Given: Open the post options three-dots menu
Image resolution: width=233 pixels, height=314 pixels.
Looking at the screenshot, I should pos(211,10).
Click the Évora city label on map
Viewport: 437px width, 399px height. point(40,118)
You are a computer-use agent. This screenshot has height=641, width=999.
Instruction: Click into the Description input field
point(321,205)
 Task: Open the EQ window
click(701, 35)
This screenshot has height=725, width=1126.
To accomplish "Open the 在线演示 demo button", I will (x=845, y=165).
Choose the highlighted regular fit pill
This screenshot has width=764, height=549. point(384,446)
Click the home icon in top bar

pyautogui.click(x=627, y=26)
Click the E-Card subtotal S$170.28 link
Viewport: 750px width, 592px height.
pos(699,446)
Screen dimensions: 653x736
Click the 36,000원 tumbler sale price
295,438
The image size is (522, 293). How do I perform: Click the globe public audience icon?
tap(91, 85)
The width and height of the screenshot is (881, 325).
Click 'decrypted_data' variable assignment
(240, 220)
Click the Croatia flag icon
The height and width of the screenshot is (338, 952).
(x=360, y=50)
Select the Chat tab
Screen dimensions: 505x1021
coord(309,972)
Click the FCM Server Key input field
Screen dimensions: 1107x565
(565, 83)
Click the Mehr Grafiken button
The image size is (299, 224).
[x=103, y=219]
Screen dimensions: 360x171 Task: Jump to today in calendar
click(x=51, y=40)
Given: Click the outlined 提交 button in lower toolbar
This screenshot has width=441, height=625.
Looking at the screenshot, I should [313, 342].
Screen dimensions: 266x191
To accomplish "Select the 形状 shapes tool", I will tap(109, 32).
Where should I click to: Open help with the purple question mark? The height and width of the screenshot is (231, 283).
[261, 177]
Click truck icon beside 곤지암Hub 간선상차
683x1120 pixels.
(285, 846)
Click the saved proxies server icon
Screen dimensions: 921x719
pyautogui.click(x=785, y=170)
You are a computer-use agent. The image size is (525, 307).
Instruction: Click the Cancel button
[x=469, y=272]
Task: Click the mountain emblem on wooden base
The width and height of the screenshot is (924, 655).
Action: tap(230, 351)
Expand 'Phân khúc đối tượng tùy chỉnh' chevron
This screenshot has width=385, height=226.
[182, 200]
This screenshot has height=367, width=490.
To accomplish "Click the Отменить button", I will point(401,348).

•••

■ Exercise goal ■
Show all lines above holding "Given".

■ Solution to this exercise ■
Given: Open the post options three-dots menu
Given: Click the outlined 提交 button in lower toolbar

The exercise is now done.